Fight launched against hispanic disease

The U.S. Senate has unanimously passed legislation to take a first step towards boosting research and education efforts related to Cerebral Cavernous Malformation, a relatively unknown illness more prevalent among New Mexico Hispanics than any other group. Sen. Tom Udall was joined by Senator Jeff Bingaman in introducing the resolution.

“CCM is deadly in part because it is so little understood by both the public and the medical community,” said Udall. “By passing this resolution with overwhelming support, the Senate has taken an important first step toward giving this disease the attention it deserves and saving countless lives in New Mexico and across the country.”
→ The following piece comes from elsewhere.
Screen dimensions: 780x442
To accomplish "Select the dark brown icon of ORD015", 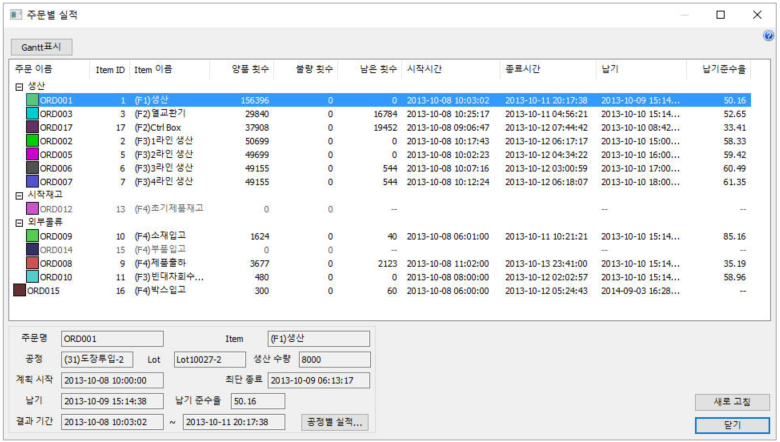I will click(18, 290).
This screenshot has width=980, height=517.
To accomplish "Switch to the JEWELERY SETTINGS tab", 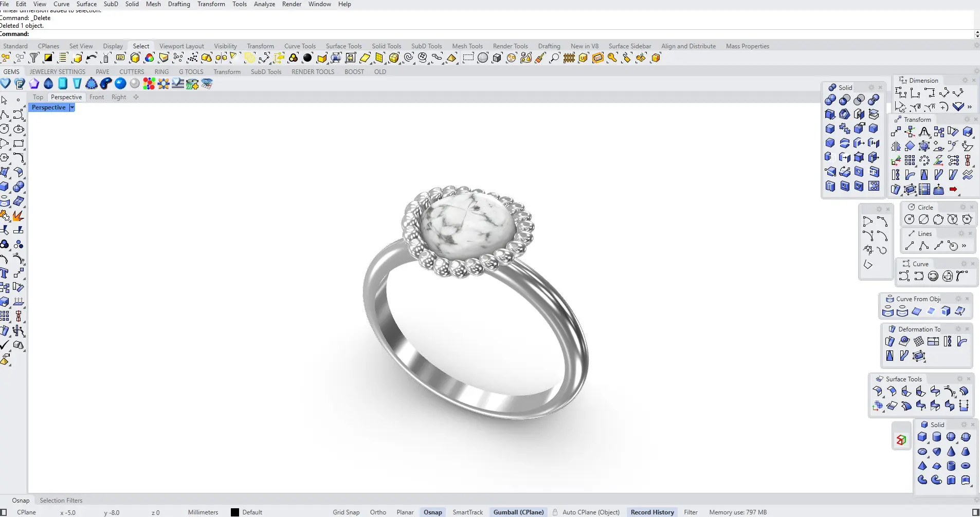I will [57, 72].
CCMs are caused by abnormal blood vessels that form clusters, known as angiomas, in the brain or spinal cord. If the angiomas bleed or press up against structures in the central nervous system, they can cause seizures, neurological deficits, headaches, or hemorrhages.

The disease was common among Spanish settlers in New Mexico in the 1580s. Since then, it has been passed down through generations. New Mexico has the highest population density of the illness in the United States, and thousands of New Mexico Hispanics may be affected. Because the disease has attracted little scientific or medical attention, however, the precise number of people affected is unknown. The disease has also struck a number of prominent athletes, including Olympic track and field superstar Florence Griffith-Joyner and Tour de France champion Alberto Contador.

Udall's resolution also advocates for the creation of a Center of Excellence to advance research and provide cutting edge treatments for individuals with CCM. This Center would also advance CCM science, health care, and medical education in the Southwest, while providing medical jobs for New Mexicans who want to serve their fellow citizens.

“The mystery of CCM and its devastating impact on New Mexico's Hispanic community is unacceptable,” said Udall. “The resolution that passed today is an important step towards learning more about this disease and building awareness in the medical community that it exists.”